**Apply what you read**
- a) Update the Mets comments: write them again starting with "Let’s see what" and going on through "on that team.", putting "grit" in place of "heart".
- b) According to the Mets comments, who performed Harvey's surgery?
- c) Pick up the Mets comments and continue them from the point where they stop.

**Text shown**
=== Section Start ===

Let’s see what Harvey does tomorrow. Would be nice to see the Dark Night with the nasty attitude toward hitters.
All I can say is this team has heart and it has been great to watch them fight back. If the Mets want to win the division they need to invade the current division winner and take the crown.
Maybe a blessing in disguise yesterday that “mental midget” Niese will NOT pitch in the playoffs. Any adversity and he crumbles…Ugh
Wright’s elation at scoring was great! He and Murph, veterans of the dog days, can truly appreciate this, and they are showing it.
Rookie Murphy played well down the stretch in 2008. He deserves to be a major part of a post-season Mets team before his possible (likely) departure in free agency.
Parnell and Niese were rookies in 2008, too, though they didn’t play as big a role as Murphy did on that team.
I sure hope this Harvey business is not a smokescreen for an actual injury. It’s the only reason I could come up with for why Boras would make this a public issue. If he is injured, the last thing he would want to do is to go on the DL lest anyone think he’s damaged goods and missing out on a big payday. Better off coming up with an innings limit out of thin air and shut him down that way.
Would Harvey take the risk of 2 more starts if he was hiding an injury?
The simple, cynical explanation is Harvey approached this season as – as Matt in Woodside described the possibility – a rehab assignment for his future FA employer. Rehab assignments are designed wholly for the player with no account for the rehabbing team’s mission. In other words, Harvey wanted to start his rehab assignment in April, he wanted to pitch on regular rest as much as possible, and secretly, he wanted a 180-inning hard cap. The only way to get the rehab assignment on his terms was to agree to the team’s plan based on a soft innings limit that was open-ended for the play-offs and calibrated on how he feels. Apparently, Harvey feels fine. But as he approached 180 innings, Harvey simply declared a satisfactory completion of his rehab assignment while saying he assumed a Strasburg-type limit all along.
I think Boras is setting up (actually, has ALREADY set up) a future lawsuit. It’s BRILLIANT (except he’s put his client in an inexorable position). But think about it…it’s on the record that Dr. James Andrews — a respected expert and the guy who performed the surgery — has prescribed a 180-inning limit. The Mets have no choice but to sit him down now or risk getting sued if Harvey hurts his arm pretty much ever again.
So Harvey will get his money at some point, and all it cost him was everything he ever worked for as an athlete. Score one for Corporate America. The Dark Knight is dead (if he ever existed). Hope it was worth it, Matt. Thank your agent for us.

=== Section End ===

**Data to examine**
=== Section Start ===

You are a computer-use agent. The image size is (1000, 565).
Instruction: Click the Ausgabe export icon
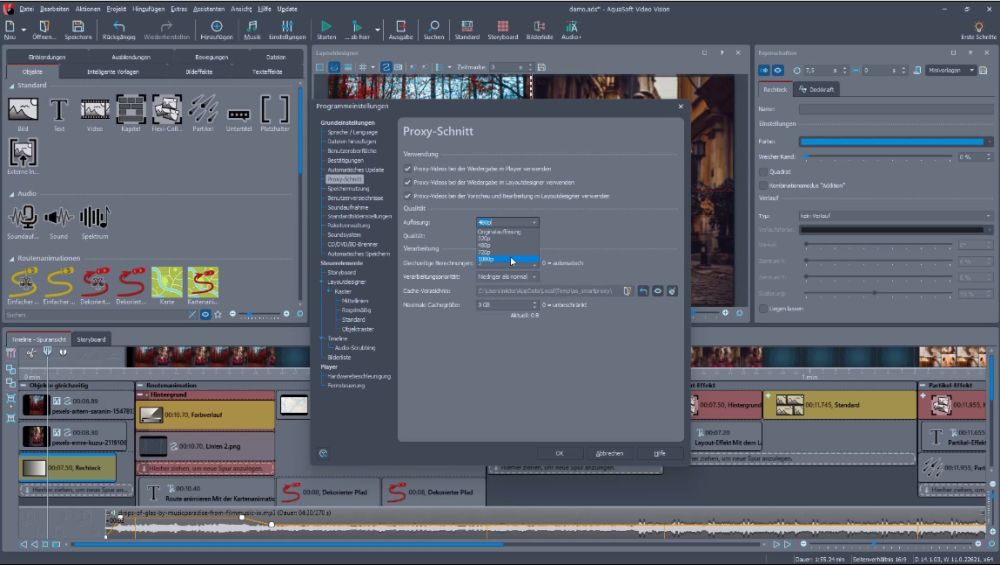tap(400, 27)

=== Section End ===
=== Section Start ===

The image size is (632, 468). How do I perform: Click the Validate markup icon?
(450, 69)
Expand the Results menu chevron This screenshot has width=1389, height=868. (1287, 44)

=== Section End ===

**Set of answers**
- a)
Let’s see what Harvey does tomorrow. Would be nice to see the Dark Night with the nasty attitude toward hitters.
All I can say is this team has grit and it has been great to watch them fight back. If the Mets want to win the division they need to invade the current division winner and take the crown.
Maybe a blessing in disguise yesterday that “mental midget” Niese will NOT pitch in the playoffs. Any adversity and he crumbles…Ugh
Wright’s elation at scoring was great! He and Murph, veterans of the dog days, can truly appreciate this, and they are showing it.
Rookie Murphy played well down the stretch in 2008. He deserves to be a major part of a post-season Mets team before his possible (likely) departure in free agency.
Parnell and Niese were rookies in 2008, too, though they didn’t play as big a role as Murphy did on that team.

- b) Dr. James Andrews

- c)
I kind of made my “Mets as rehab assignment” comment out of exasperation following Harvey’s terrible press conference on Saturday. (If Boras stirred up this hornets nest about a hard innings cap this year, does that mean he’s going to make more noise in 2016 about limiting Harvey’s innings to 200? At what point will Boras view a standard starting workload as non “abusive?” My guess is it’s around the time that he cashes in on this particular big-name client in 2019.)
For now at least, I’m satisfied with Harvey’s statement that he does plan to pitch in the playoffs if the Mets make it, and I’m looking forward to his start tonight. I still think Boras is an obnoxious, noisy man, and I can’t for the life of me understand what his end-game is/was with this. He threw a live grenade into the New York tabloids and his own client had to land on top of it. The tough-as-nails image has been a bit diminished.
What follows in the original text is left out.